Outline

Worked as an SRE, handling production systems and managing Kubernetes clusters and Linux servers across both internal and customer environments. As the youngest SRE at Obmondo, regularly took ownership of production alerts and incidents, performing root cause analysis and implementing long-term fixes. Led the rewrite of the most business-critical internal tool, improving its reliability, testing, and integration into GitOps workflows. Authored and improved a large part of the company’s ISMS, strengthening both the company’s and customers’ information security. Deployed and maintained multiple applications across staging and production environments.

  • Rewrote the incident automation tool that routes alerts from Alertmanager to Gitea, automatically creating and managing issues, comments, labels, and resolution tracking based on alert type. Implemented a cache-based alert history with timelines, allowing SREs to view up to 7 days of alert history. Wrote a Cron to synchronize the cache with Gitea issues, making the cache the single source of truth. Developed an end-to-end test suite for the tool and deployed a GitOps-based staging environment for testing. This tool became critical for pitching to customers how we handle their cluster alerts and incidents.
  • Migrated from Grafana OnCall to a self-hosted Incident Response Management (IRM) system, reducing operational costs by $4,000/year. Deployed the IRM using custom Helm charts and GitOps workflows. Designed and implemented a webhook-driven incident pipeline connecting Alertmanager to the IRM and Telegram API, routing alerts to SREs’ Telegram based on schedules and escalation chains.
  • Desiged and Wrote most of the company’s ISMS (Information Security Management System) to achieve ISO 27001 compliance, covering everything from technical to organizational controls. Worked directly with the CEO and CTO to define and implement security policies. Deployed security tooling and wrote automation scripts to improve and automate information security practices. Played a key role in making the organization ISO 27001 compliant and supported customers through consulting and pitching compliance services.
  • Built a Prometheus metric exporter that generates compliance metrics when repositories in VCS violate ISO security policies or when commits are not signed using YubiKeys.
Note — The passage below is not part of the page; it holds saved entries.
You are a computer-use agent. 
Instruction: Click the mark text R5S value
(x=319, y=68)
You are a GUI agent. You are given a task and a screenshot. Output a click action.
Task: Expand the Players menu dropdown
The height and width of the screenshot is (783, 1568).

Implemented pre-commit hooks enforcing GPG-signed commits using approved YubiKey keys and alerting on git history rewrites in protected branches.
  • Wrote scripts for SBOM generation and end-to-end testing of the customer onboarding system. Designed and built a panic recovery mechanism with centralized error-handling middleware in Go, which was critical for the reliability of an agent.
  • Resolved critical incidents in customer Kubernetes clusters and Linux servers by performing root cause analysis (RCA) and designing long-term, preventative solutions.
  • Designed and built Go APIs for internal web applications and wrote optimized SQL queries using CTEs. Used DBeaver for query design, analysis, and optimization.
  • Deployed a GRC system and implemented Velero backups to preserve ISMS evidence and ensure disaster recovery.